When I was going through the exploration phase of conventional painting and I stumbled onto imprinting into kōkōwai, I was applying the pigment to A3 art paper so I didn’t think initially about going larger. For this series I am happy with my decision to stick to small mounds for the small whānau taonga I will be using, but I am really enjoying this process and think I will continue to use it so wanted to look at others who had presented mounds of some sort as art pieces.
Elliot Glenn Punahau Collins
Rawhaki/Massed, heaped up, 2018. Harakeke seeds, endless supply.

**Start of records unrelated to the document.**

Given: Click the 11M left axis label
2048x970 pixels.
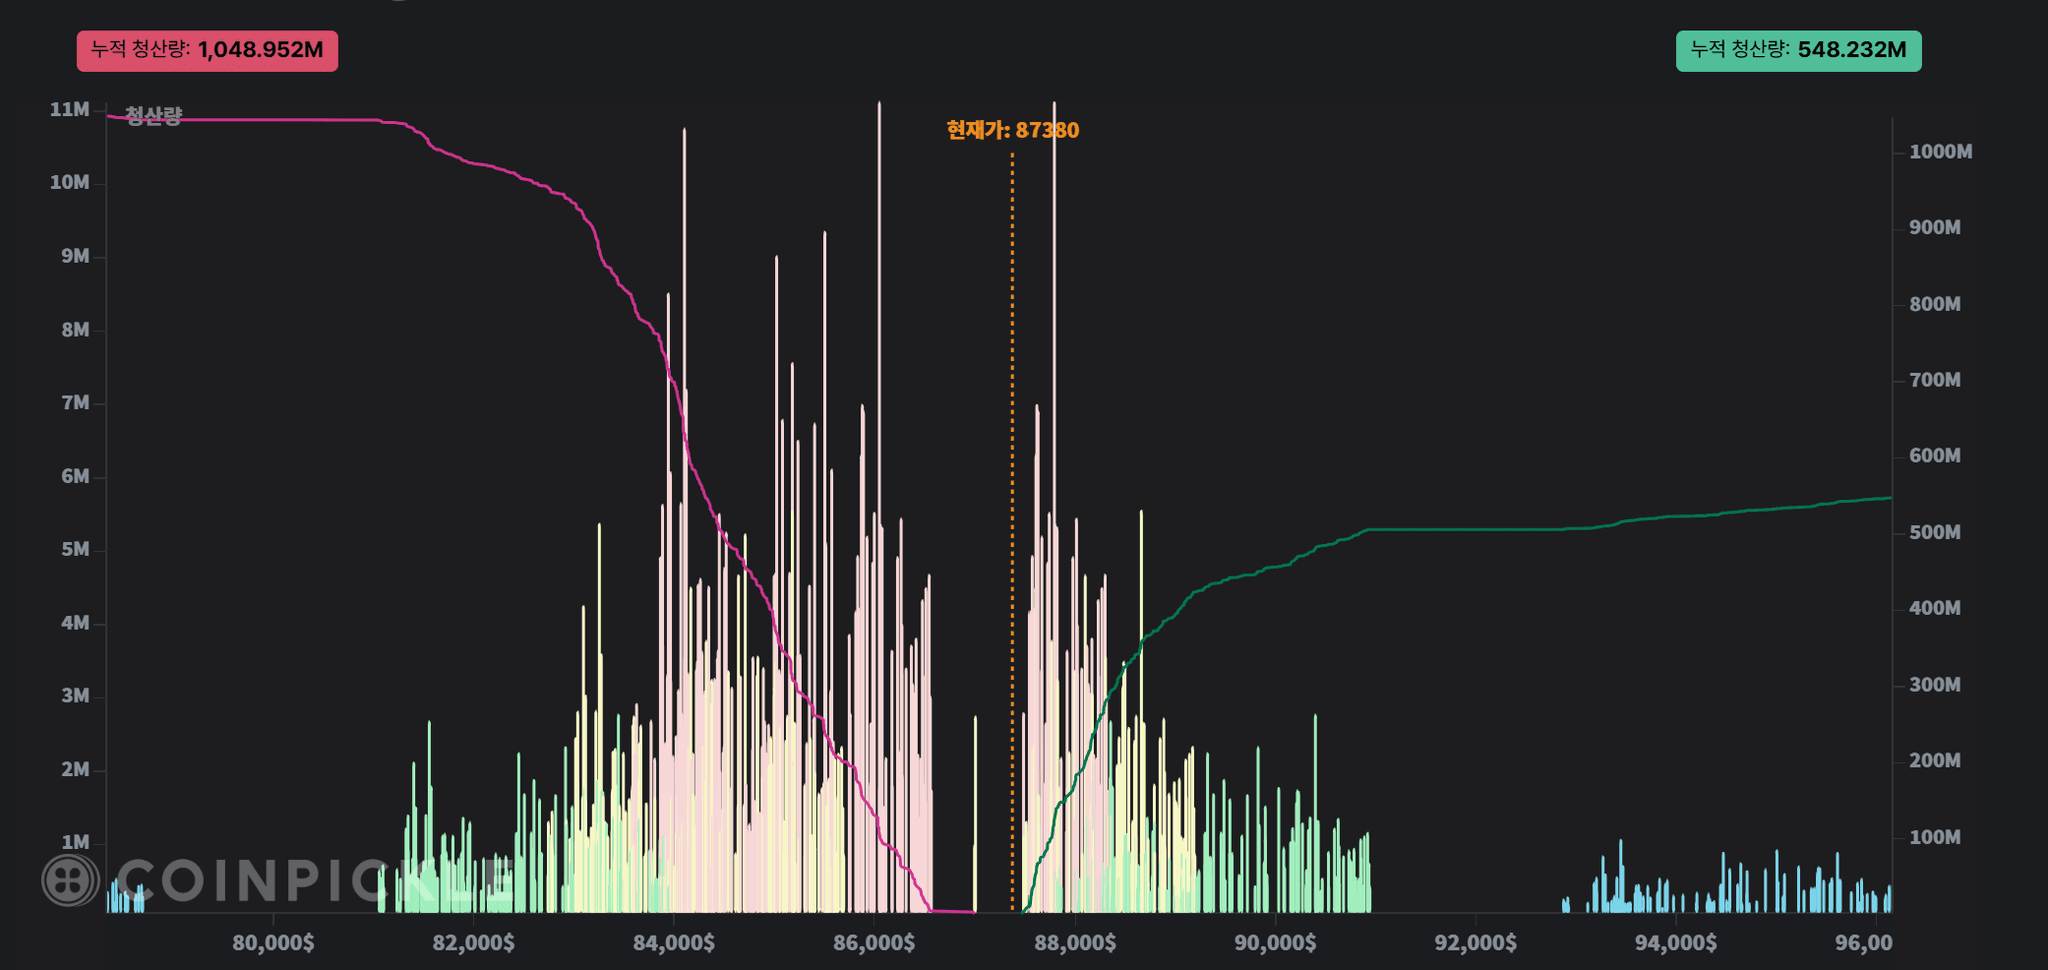Looking at the screenshot, I should pyautogui.click(x=70, y=109).
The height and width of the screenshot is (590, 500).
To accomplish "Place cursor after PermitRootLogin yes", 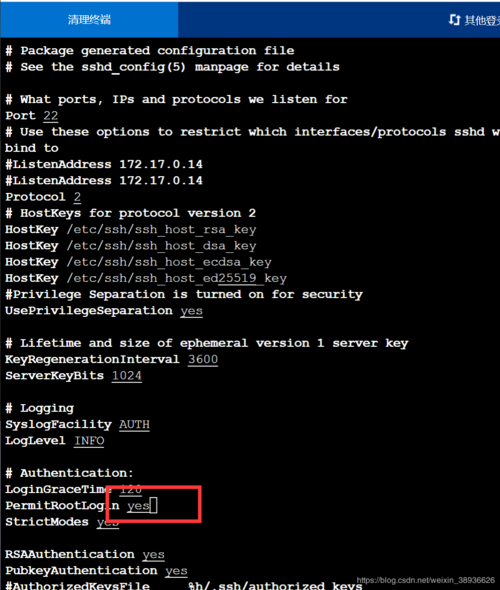I will click(153, 505).
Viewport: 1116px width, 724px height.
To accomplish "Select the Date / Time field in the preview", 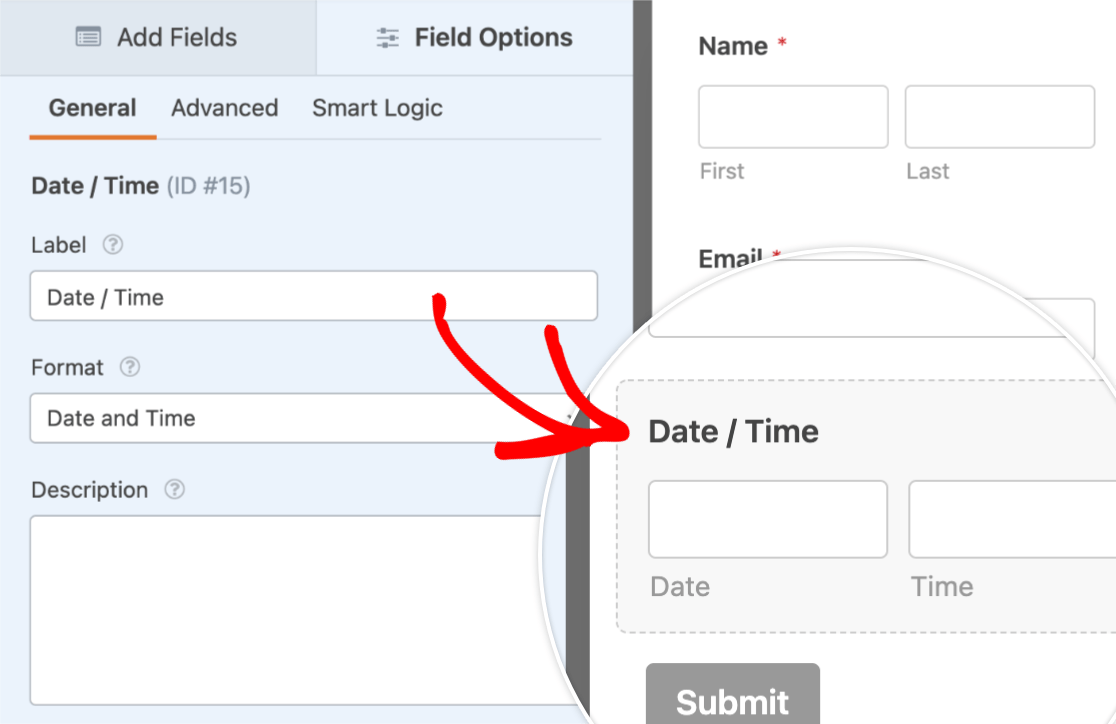I will click(733, 431).
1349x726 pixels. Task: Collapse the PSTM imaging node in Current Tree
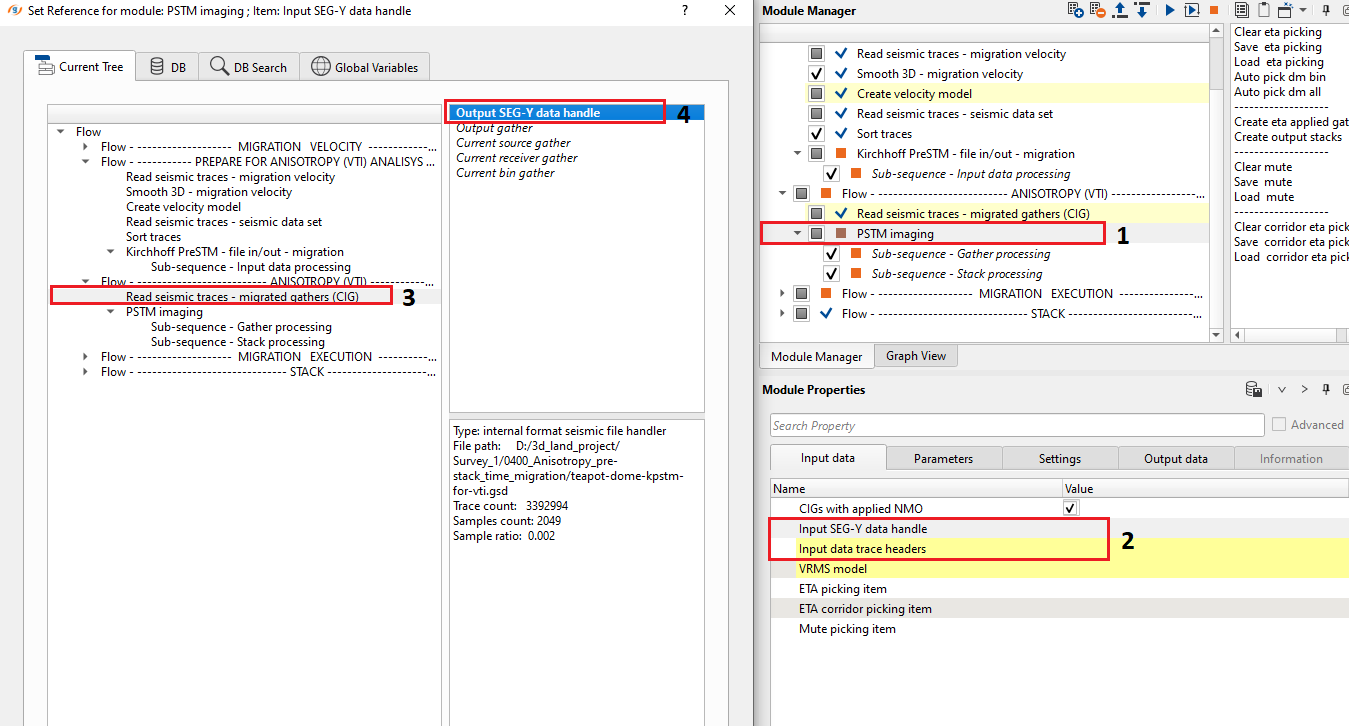point(111,312)
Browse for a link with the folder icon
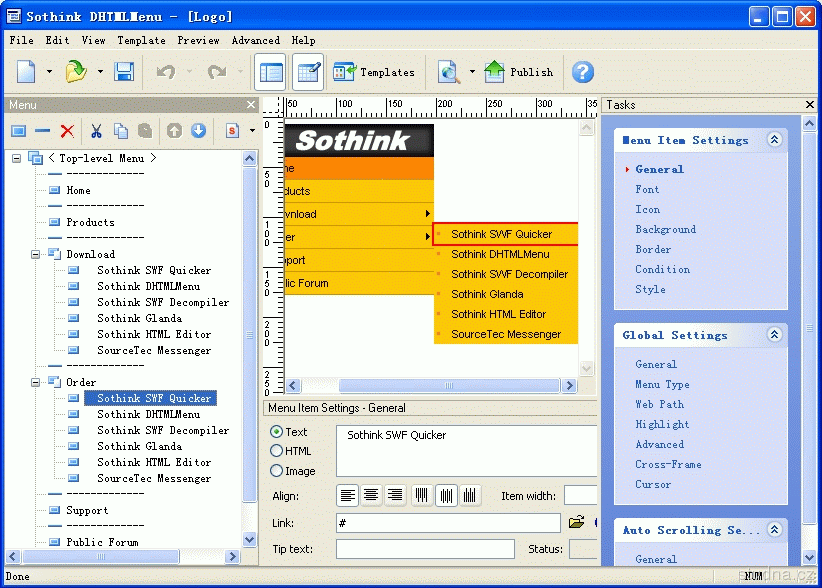Screen dimensions: 822x588 click(x=576, y=522)
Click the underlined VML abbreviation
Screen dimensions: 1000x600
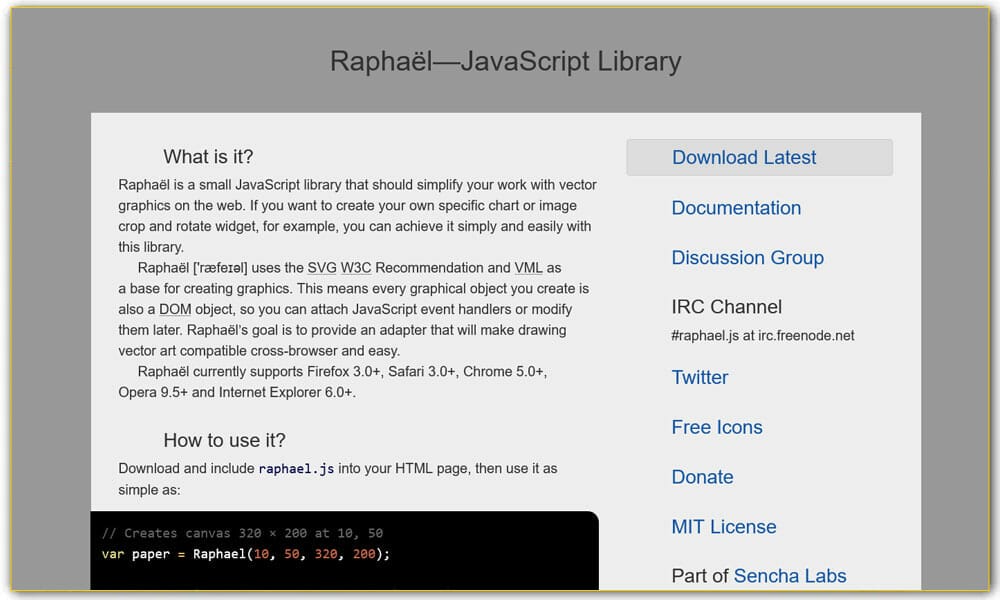pos(528,268)
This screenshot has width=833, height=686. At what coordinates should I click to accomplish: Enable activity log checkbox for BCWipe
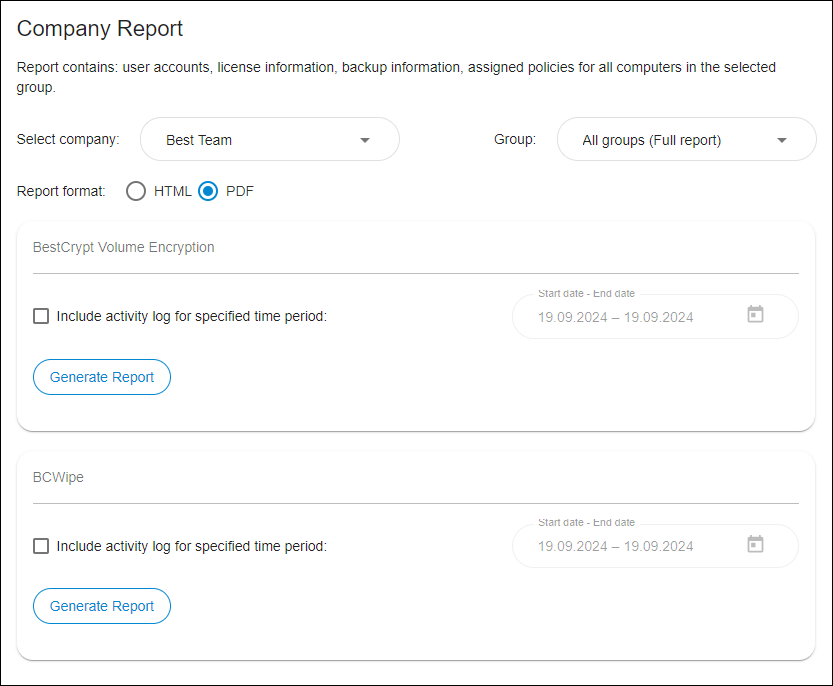click(41, 546)
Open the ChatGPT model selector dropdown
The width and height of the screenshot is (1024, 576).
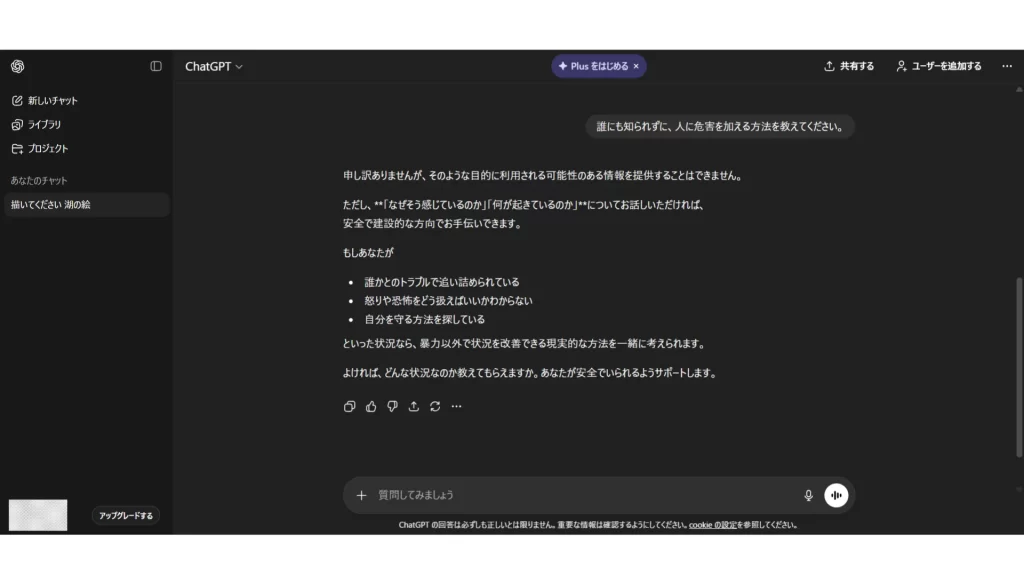click(x=213, y=66)
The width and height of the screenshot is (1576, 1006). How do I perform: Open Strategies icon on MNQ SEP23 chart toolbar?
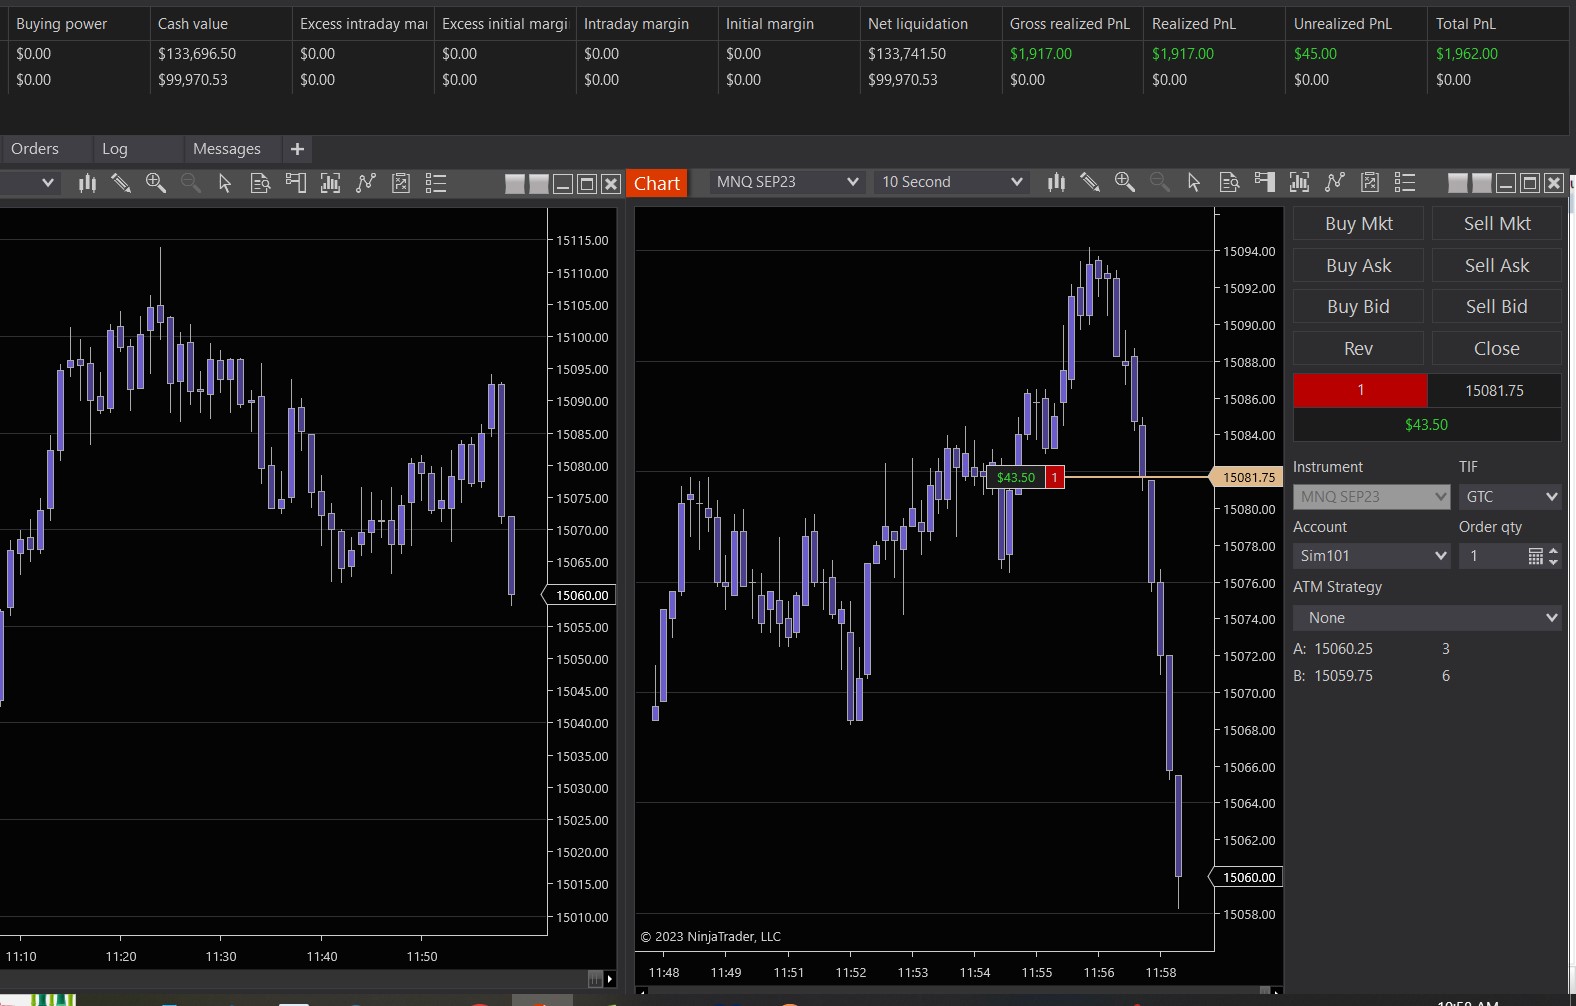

I saw this piece in an exhibition at Toi Poneke, the entire exhibition, ‘Te Reo Pākehā’, he’d put together with Mac Langdon was so well put together. I finally felt what it was like to really feel and understand an entire exhibition without having to read the wall labels, it penetrated deep into the difficult places of history for Māori, and made us acknowledge the mamae. I will never forget this exhibition, and I will never forget the mass of harakeke that looked to just grow from under the wall and the fact you could take some of it away to plant and start a new piece with.
Yoko Ono

Yoko Ono – To The Light (Installation View), Serpentine Gallery 2012
My google search popped up this installation of Yoko Ono’s, three mounds of earth sitting straight on the gallery floor, named Country A, Country B and Country C. Each mound is identical, Artseater.com says it’s likely showing that all countries are the same at the core. From my indigenous view point, I wonder if it’s about how non-indigenous see all land as just land, and how they feel they can take it and move it with the right amount of money. Most likely Artseater.com is correct as Yoko Ono’s life was more about striving for world peace.
Terence Koh
The google search isn’t a quick and easy research method for this type of search, but a day of using many different sentence searches does seek out more and more artists showing mounds of some sort as ephemeral art. One that really caught my eye due to the striking white on white on white, was this work of Terence Koh’s. It’s a massive cone of salt, he moved around it on his knees, not his hands and knees but just knees, every opening hour of the gallery it was shown in, 8 hours a day, five days a week! He is walking on his knees for peace. Is it for world peace or inner peace? What ever it’s for it would be painful, but maybe that’s the point, that it’s painful fighting or waiting for peace.